Des stéréotypes de genre qui enferment les enfants avant la naissance

Ils décrivent par exemple la naissance de Zoomer. A l'hôpital, les garçons ont une fiche d'informations bleue et les filles une fiche rose. Mais rien d'autre n'est prévu, par exemple pour les bébés nés intersexués. Le bébé aura donc une couleur genrée dès la naissance. Pour expliquer leur démarche, les parents de Zoomer racontent sur leur blog : "Est-ce que vous auriez des fiches d'informations ségréguées par race ? Des fiches pour les bébés noirs et des fiches pour les bébés blancs ? Non, cela serait insensé." Ils décrivent leurs déboires avec les compagnies aériennes, les impôts ou la crèche. Pour eux, il n'est pas grave de répondre à la question du "sexe" de leur enfant quand ils sont obligés de le faire pour des raisons médicales par exemple, mais plutôt embarrassant de cocher la case du "genre".

Et c'est un fait, les enfants sont assignés dans des stéréotypes de genre même avant la naissance. Dans l'achat des vêtements, du mobilier ou des jouets, par les parents eux-mêmes ou par l'entourage.

La démarche des "gender creative parents" en rappelle une autre. Celle de Clare O'Reilly, une Anglaise de 39 ans et mère d'une petite Annie, 7 ans. Elle a décidé de ne jamais dire à sa fille qu'elle était jolie. Dans sa démarche, elle est partie du constat que dès la naissance, sa fille était traitée différemment de ses deux frères aînés : "Dès le début, j'ai constaté que les gens traitaient Annie différemment que mes deux garçons [...] Pas moins d'une minute après sa naissance, les sages-femmes l'appelaient déjà "ma belle", contrairement à mes fils, qui eux étaient plutôt félicités pour leur corps 'fort et robuste'", explique la maman au Daily Mail.

#### DONNÉES FOURNIES:
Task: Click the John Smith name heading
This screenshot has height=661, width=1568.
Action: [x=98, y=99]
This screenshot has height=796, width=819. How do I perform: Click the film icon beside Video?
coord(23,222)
--
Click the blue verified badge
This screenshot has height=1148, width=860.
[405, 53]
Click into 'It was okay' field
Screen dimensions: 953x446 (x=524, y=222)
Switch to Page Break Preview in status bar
* * *
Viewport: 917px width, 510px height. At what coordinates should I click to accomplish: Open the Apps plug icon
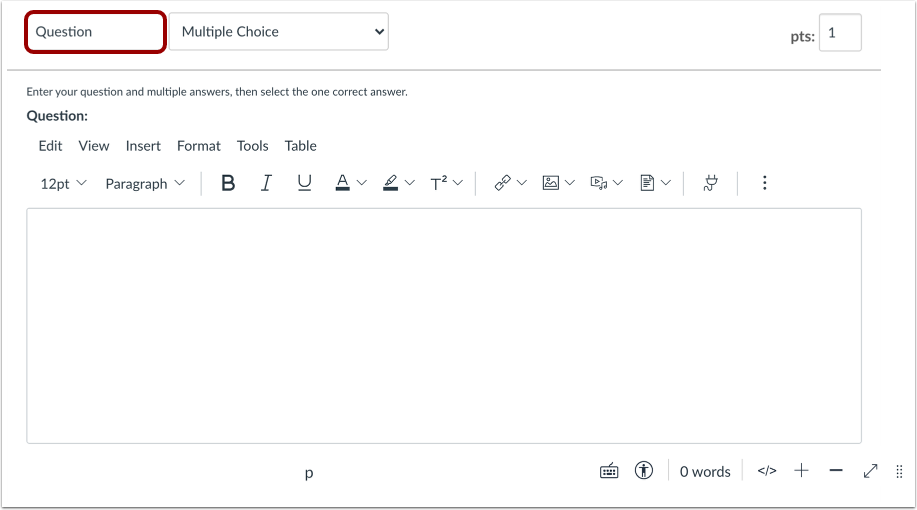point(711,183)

#### QUESTIONS:
• 1. Relevez dans le texte sur les stéréotypes de genre tout ce avec quoi les parents de Zoomer décrivent leurs déboires.
• 2. Poursuivez le texte sur les stéréotypes de genre à la suite de sa dernière phrase.

#### CORRIGÉ:
• 1. Les compagnies aériennes, les impôts, la crèche.

• 2.
Permettre aux enfants de s'épanouir dans tous les domaines

Selon NBC News qui cite le livre The Handbook of Parenting qui compile de nombreuses études sur les enfants, "Les parents vont plus expliquer les chiffres à leurs garçons et utiliser des mots basés sur les émotions avec leurs filles [...] Les parents ont également tendance à encourager l'agressivité chez les garçons et les émotions chez les filles". Élever ses enfants sans les assigner dans un genre leur permettrait ainsi de s'épanouir dans tous les domaines, au-delà de ceux qui leur sont assignés par les stéréotypes. Certains parents expliquent ainsi à ceux et celles qui les critiquent qu'élever des enfants sans assignation de genre n'est pas vouloir rendre les filles et les garçons identiques, mais vouloir qu'ils aient les mêmes opportunités.

NBC News rapporte ainsi l'expérience de deux autres parents, Nate et Julia, tous les deux ingénieurs. Ces "Gender creative parents" de deux bébés de trois ans, racontent que leur plus grande difficulté fut de le faire accepter à leurs collègues. On leur demandait : "Tu ne vas pas me dire ce que sont tes enfants ?". Ce à quoi Julia répond : "Je te dis que ce sont des enfants." Mais elle ajoute : "Ils et elles étaient très frustré·e·s que je ne leur révèle pas le sexe, ce qui est très étrange quand on y pense". Comme le rappelle le site, les enfants n'ont conscience de la différence entre les sexes et de ce qu'ils sont que vers l'âge de quatre ans et qu'avant, les bébés garçons ou filles n'ont que très peu de différences à part celles qu'on leur assigne.

En Suède, pays très avancé sur l'égalité, le pronom neutre "hen" est de plus en plus utilisé pour désigner les enfants. Ce mot est employé pour dire à la fois il et elle. Comme le rapporte le Huffington Post, dans ce pays, les crèches et les écoles ont à leur disposition des livres où le genre de la personne principale de l'ouvrage n'est pas précisée et où l'on bannit les histoires de princesses naïves sauvées par leur preux chevalier.

En France, nous en sommes encore à un débat de langue. Le neutre n'existe pas et on apprend aux enfants que "le masculin l'emporte sur le féminin". Le débat sur la différence entre sexe et genre est aussi enflammé.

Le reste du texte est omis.